─── Information shown
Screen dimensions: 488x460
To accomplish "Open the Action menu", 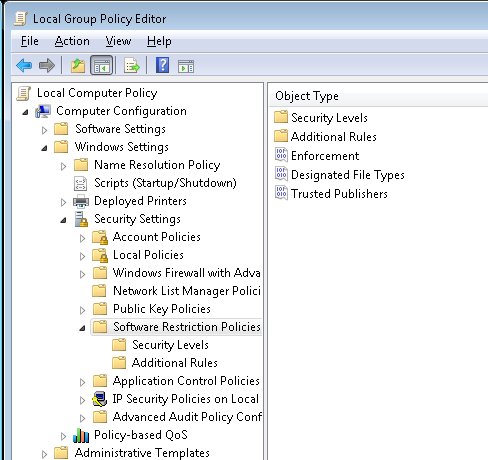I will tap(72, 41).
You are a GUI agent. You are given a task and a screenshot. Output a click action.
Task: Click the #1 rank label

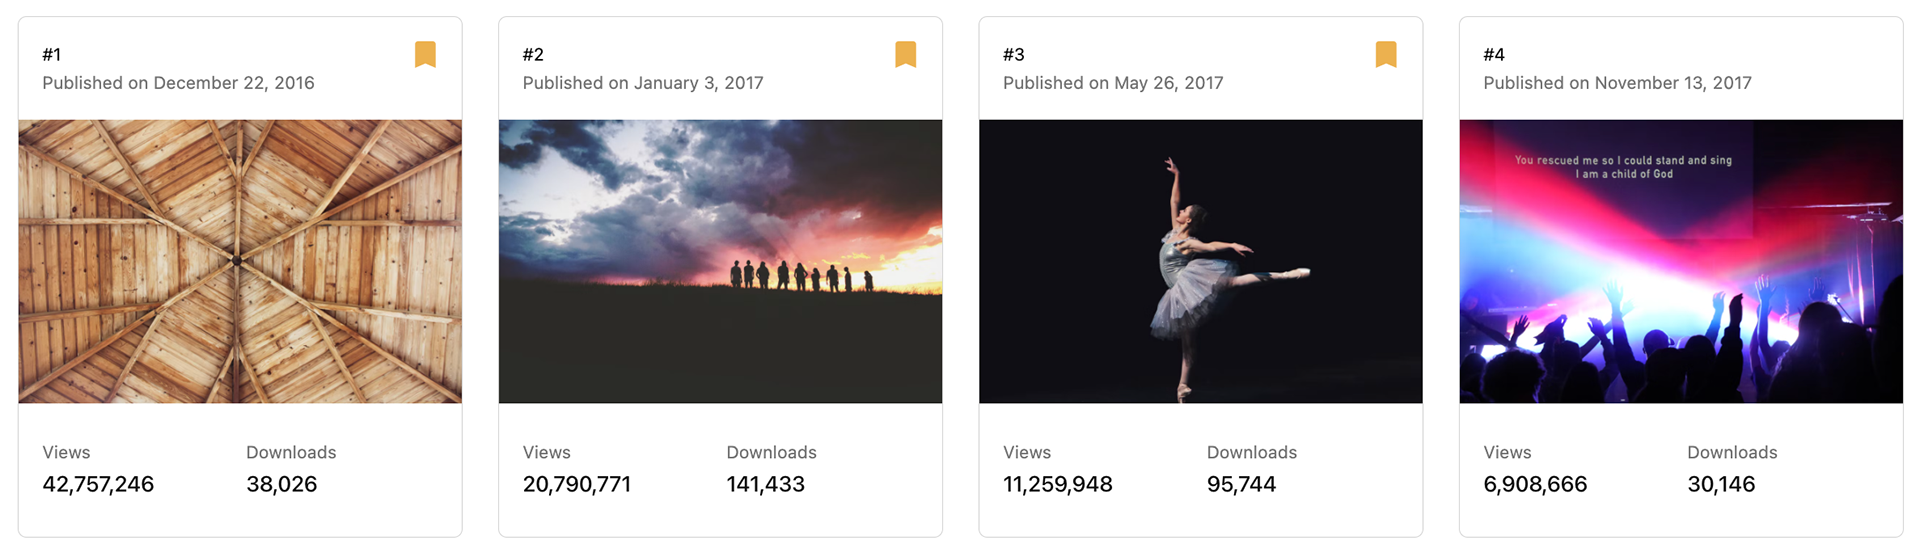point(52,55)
──────
─── Information shown
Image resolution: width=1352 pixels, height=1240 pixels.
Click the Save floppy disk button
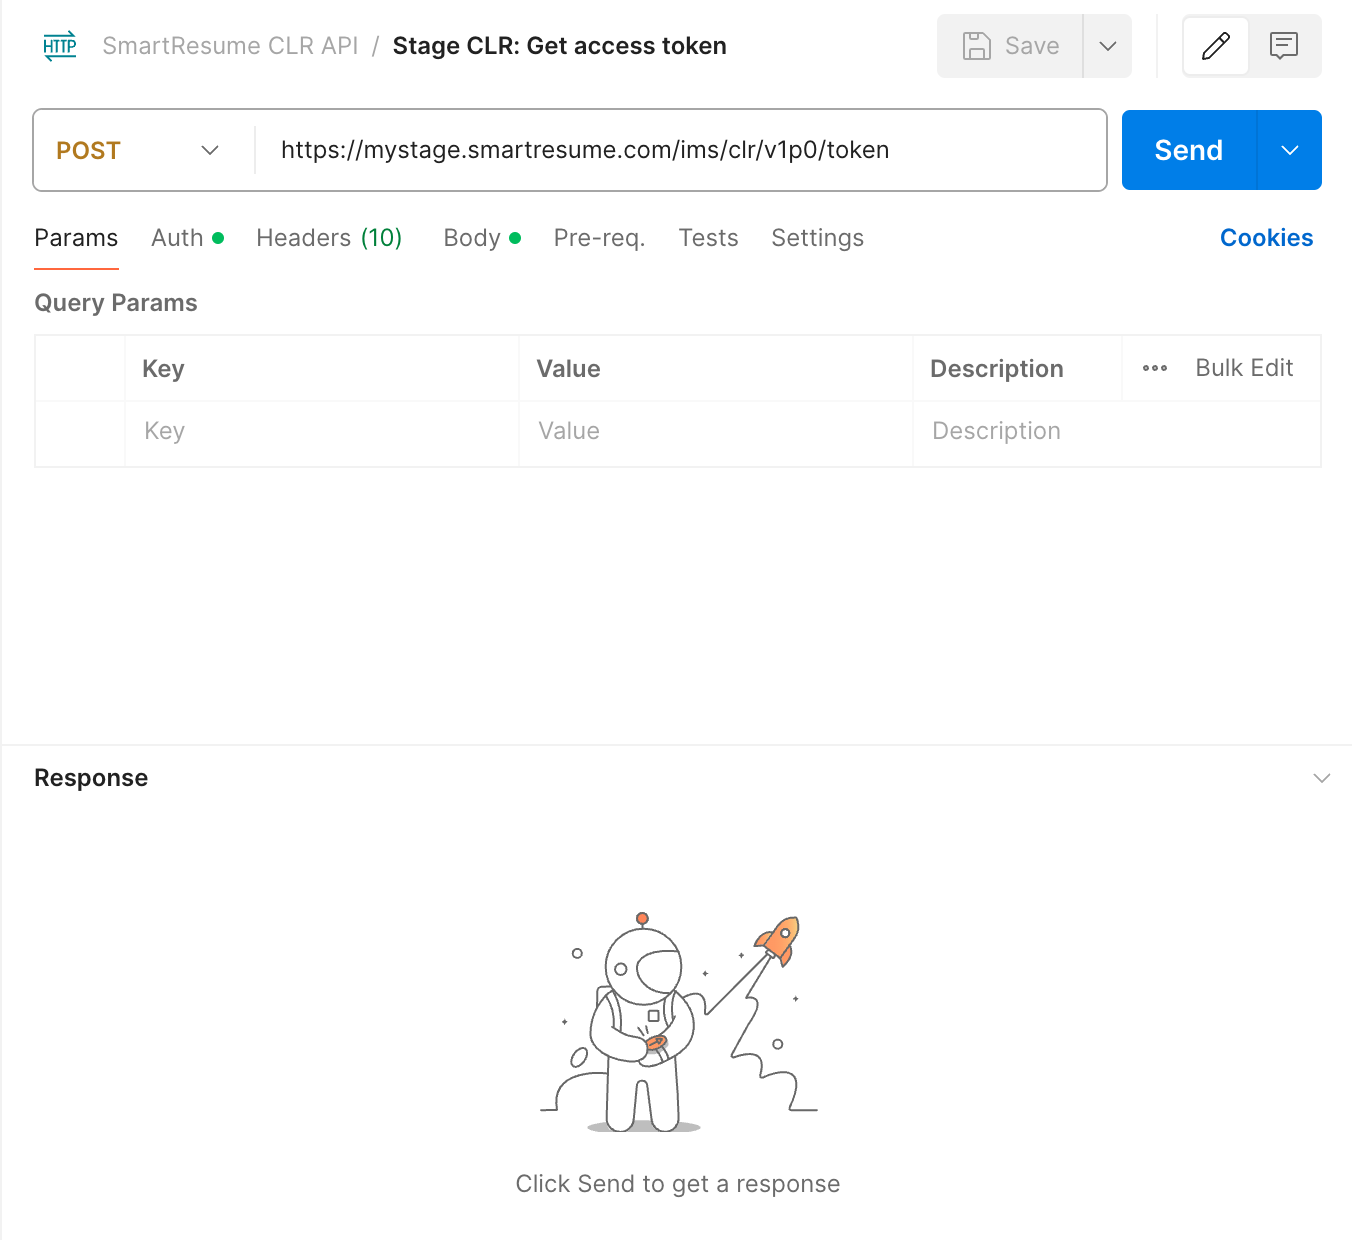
──────
─── Information shown
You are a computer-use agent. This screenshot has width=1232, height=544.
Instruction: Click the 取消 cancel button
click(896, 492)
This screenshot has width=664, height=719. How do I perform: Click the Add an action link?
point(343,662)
──────
> [What to do] Copy out every line of the data that includes "agent".

> [Reply]
You are a GUI agent. You are given a task and a screenshot. Output a click action.
You are a computer-use agent. This screenshot has width=1232, height=544.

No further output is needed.